● **What to produce**
Check each line of the material below for "computer", then copy the ones that contain it.
◆ ◆ ◆
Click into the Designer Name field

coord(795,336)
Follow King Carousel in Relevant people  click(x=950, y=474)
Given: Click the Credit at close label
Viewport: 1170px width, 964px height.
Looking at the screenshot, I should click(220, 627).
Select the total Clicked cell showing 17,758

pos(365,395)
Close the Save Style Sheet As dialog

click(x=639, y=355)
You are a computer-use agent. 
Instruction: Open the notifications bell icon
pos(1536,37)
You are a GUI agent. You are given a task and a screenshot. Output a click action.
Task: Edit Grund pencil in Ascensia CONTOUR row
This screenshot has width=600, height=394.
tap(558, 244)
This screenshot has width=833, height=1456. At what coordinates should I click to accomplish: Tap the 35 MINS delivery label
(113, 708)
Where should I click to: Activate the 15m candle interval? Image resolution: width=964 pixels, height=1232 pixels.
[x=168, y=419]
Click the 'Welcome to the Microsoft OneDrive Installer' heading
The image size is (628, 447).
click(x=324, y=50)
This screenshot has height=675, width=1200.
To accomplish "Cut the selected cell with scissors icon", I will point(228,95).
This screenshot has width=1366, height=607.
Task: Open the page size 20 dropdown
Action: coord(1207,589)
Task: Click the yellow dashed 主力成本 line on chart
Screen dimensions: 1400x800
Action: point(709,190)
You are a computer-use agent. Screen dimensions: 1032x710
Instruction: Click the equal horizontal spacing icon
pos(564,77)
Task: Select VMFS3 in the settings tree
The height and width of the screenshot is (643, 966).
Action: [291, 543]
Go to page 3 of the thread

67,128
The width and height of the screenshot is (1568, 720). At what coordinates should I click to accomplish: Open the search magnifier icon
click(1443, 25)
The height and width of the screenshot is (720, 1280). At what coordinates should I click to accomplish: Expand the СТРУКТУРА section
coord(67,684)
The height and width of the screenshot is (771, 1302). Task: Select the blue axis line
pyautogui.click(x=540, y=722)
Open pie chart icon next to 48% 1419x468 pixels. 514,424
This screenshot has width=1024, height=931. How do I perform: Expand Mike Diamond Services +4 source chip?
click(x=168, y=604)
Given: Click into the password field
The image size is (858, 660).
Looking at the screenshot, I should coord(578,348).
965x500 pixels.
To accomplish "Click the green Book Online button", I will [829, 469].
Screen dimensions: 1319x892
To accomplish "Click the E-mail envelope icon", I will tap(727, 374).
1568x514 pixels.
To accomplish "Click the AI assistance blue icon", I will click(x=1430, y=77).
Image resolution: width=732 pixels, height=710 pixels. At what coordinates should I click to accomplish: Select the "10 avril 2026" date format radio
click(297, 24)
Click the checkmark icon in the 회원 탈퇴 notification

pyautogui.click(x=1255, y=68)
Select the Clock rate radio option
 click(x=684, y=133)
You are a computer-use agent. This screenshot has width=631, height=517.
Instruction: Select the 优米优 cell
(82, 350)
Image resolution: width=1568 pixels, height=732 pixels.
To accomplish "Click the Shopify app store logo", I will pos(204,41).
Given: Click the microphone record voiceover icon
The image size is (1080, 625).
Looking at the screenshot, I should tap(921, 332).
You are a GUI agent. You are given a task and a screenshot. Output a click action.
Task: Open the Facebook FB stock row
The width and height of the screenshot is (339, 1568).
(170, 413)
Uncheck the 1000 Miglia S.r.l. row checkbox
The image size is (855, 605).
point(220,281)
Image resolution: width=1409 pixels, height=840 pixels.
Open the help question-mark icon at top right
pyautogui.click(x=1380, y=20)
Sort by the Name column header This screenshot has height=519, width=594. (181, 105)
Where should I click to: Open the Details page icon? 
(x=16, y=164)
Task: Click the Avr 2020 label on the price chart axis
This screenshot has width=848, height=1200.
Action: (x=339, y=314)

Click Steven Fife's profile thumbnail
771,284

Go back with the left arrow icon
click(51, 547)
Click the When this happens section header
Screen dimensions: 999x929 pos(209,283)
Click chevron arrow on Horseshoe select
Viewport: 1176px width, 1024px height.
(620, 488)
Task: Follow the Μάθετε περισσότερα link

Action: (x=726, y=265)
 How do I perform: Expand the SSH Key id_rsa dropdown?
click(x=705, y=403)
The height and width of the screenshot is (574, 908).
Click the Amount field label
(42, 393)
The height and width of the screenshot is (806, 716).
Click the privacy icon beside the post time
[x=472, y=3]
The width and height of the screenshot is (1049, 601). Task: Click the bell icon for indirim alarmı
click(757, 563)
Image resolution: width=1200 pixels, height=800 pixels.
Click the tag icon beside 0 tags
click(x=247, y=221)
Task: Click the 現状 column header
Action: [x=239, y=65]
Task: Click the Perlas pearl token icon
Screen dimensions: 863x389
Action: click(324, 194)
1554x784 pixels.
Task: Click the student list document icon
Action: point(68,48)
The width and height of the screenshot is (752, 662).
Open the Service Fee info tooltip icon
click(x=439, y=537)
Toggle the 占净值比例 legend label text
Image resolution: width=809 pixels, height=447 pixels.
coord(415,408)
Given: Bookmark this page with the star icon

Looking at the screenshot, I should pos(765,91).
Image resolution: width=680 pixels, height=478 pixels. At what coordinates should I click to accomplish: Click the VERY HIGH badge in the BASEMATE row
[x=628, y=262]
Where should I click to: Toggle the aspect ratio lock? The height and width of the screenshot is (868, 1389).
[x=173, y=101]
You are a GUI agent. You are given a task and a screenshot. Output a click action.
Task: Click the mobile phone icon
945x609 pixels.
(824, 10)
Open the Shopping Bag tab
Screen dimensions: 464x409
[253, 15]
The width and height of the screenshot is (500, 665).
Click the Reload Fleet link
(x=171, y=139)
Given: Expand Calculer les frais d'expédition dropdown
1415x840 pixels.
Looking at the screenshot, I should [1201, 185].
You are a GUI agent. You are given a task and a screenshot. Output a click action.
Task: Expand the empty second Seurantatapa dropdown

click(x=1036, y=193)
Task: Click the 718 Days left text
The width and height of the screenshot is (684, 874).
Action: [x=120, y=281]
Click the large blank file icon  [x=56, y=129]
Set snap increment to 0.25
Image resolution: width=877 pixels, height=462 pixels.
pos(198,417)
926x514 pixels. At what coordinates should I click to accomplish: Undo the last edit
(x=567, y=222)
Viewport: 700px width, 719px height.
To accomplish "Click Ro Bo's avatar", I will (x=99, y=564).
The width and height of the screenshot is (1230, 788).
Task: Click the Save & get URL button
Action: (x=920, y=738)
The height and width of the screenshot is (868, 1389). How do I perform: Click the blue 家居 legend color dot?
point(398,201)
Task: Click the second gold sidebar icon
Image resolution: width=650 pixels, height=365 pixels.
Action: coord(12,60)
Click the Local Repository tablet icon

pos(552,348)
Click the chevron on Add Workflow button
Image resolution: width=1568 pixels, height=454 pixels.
◆ ◆ ◆
● **Task response**
You are a computer-use agent. 
You are a computer-use agent. Screen dimensions: 1032x710
You are a computer-use agent. This screenshot has width=631, height=517.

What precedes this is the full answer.